**Selected passage:**
On Fri, Sep 30, 2011 at 08:01:36AM +0200, Joakim Tjernlund wrote:
>
> (Just happen to see this patch in the archives)
>
> - This is basically an copy of Bobs crc32 work and duplicates code, this
> code needs to move into /lib/crc32.c and use the existing framework.

Which framework are you talking about? lib/crc32.c appears to be a simple
module that exports a utility function. Do you mean that you want to merge the
crc32{,c}defs.h and gen_crc32{,c}table.c code? Do you want a build script that
starts with only a crc${ALG}_defs.h file and stamps out gencrc${ALG}_table.c
and crc${ALG}.c boilerplate code and then builds it?

**Activities:**
1 – In the crc32 excerpt, which file does Joakim Tjernlund say the code should move into?
2 – Please carry on the crc32 excerpt from its final sentence.

**Information provided:**
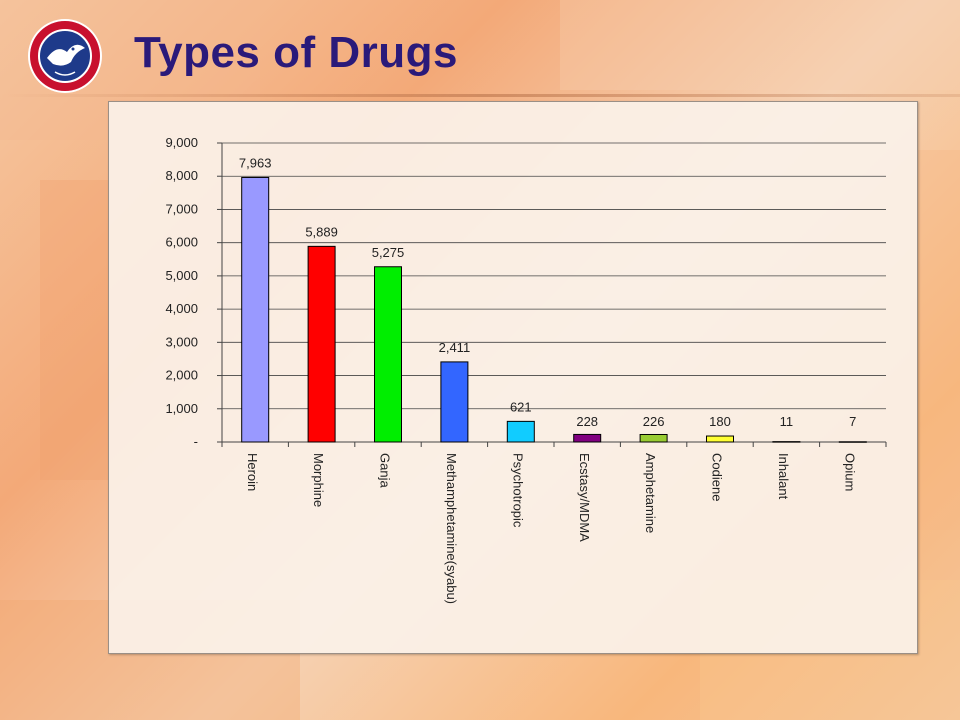 This screenshot has height=720, width=960. What do you see at coordinates (720, 422) in the screenshot?
I see `data-label: 180` at bounding box center [720, 422].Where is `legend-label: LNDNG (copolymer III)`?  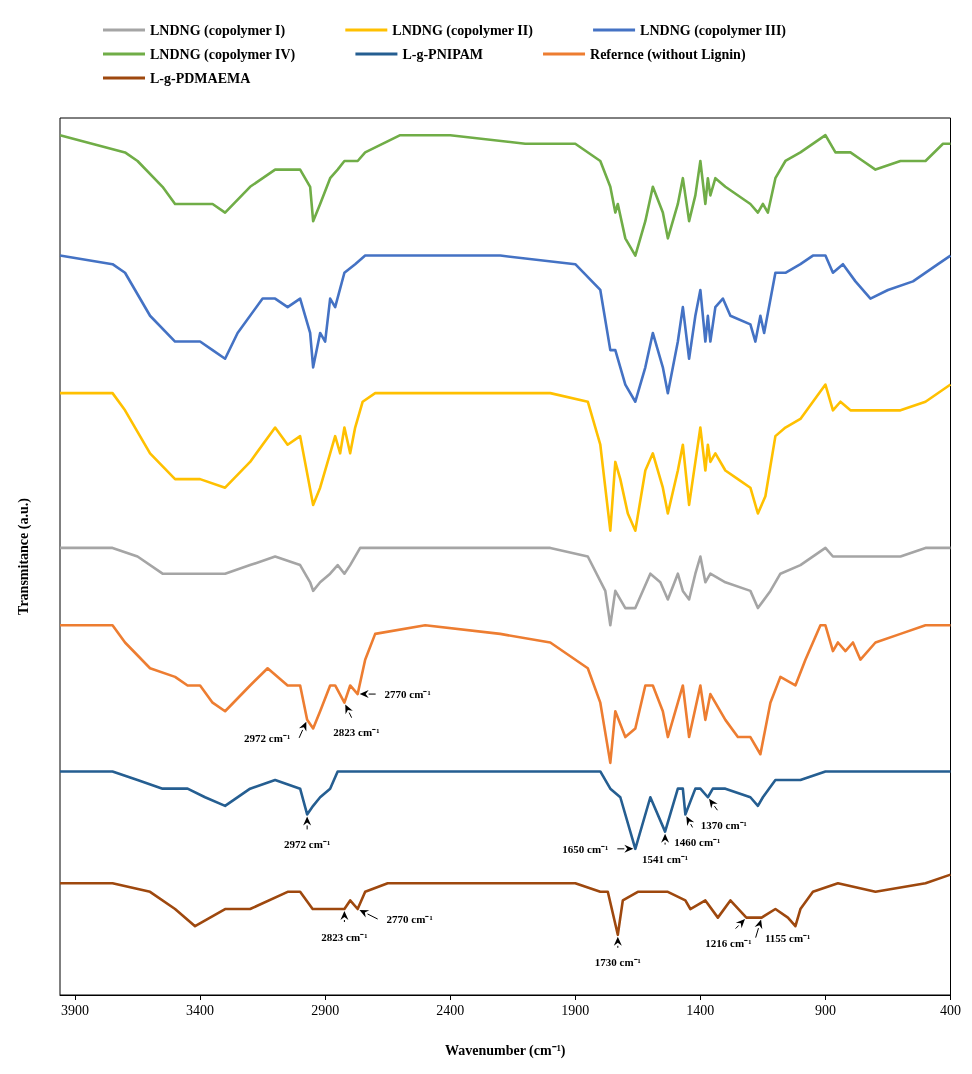 legend-label: LNDNG (copolymer III) is located at coordinates (714, 30).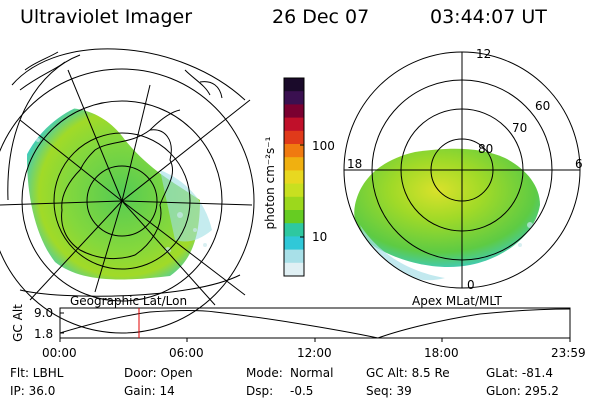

**Outputs by task:**
1 – /lib/crc32.c

2 –
I really don't know; from my perspective there was a slow implementation in
crypto/crc32c.c and I wanted to speed it up. crc32c seems to be in crypto/ and
not lib/ so that the implementation can be replaced with a hardware accelerated
version at runtime (crc32c-intel).

For crc32 which has no such hw replacement (as far as I know), moving it into
crypto/ would incur the overhead of going through the cryptoapi for not much
benefit. On the other hand it wouldn't be hard to put the crc32 code into
crypto/.
>
> - Slice by 8 is just half the speed on my ppc32 compared to slice by 4 so
> it can't be enabled for all archs. Best to start with all 64 bit archs

<shrug> I suppose I could make CRC32C_BITS configurable. What is the hardware
profile of your ppc32 processor? How much L1D/L2 cache? slice-by-8 does have
a big cache footprint. On the other hand it's faster than the slice-by-4
(crc32) and Sarwate (crc32c) code in the kernel, even on old slow 32-bit x86
processors (PII, PIII, P4).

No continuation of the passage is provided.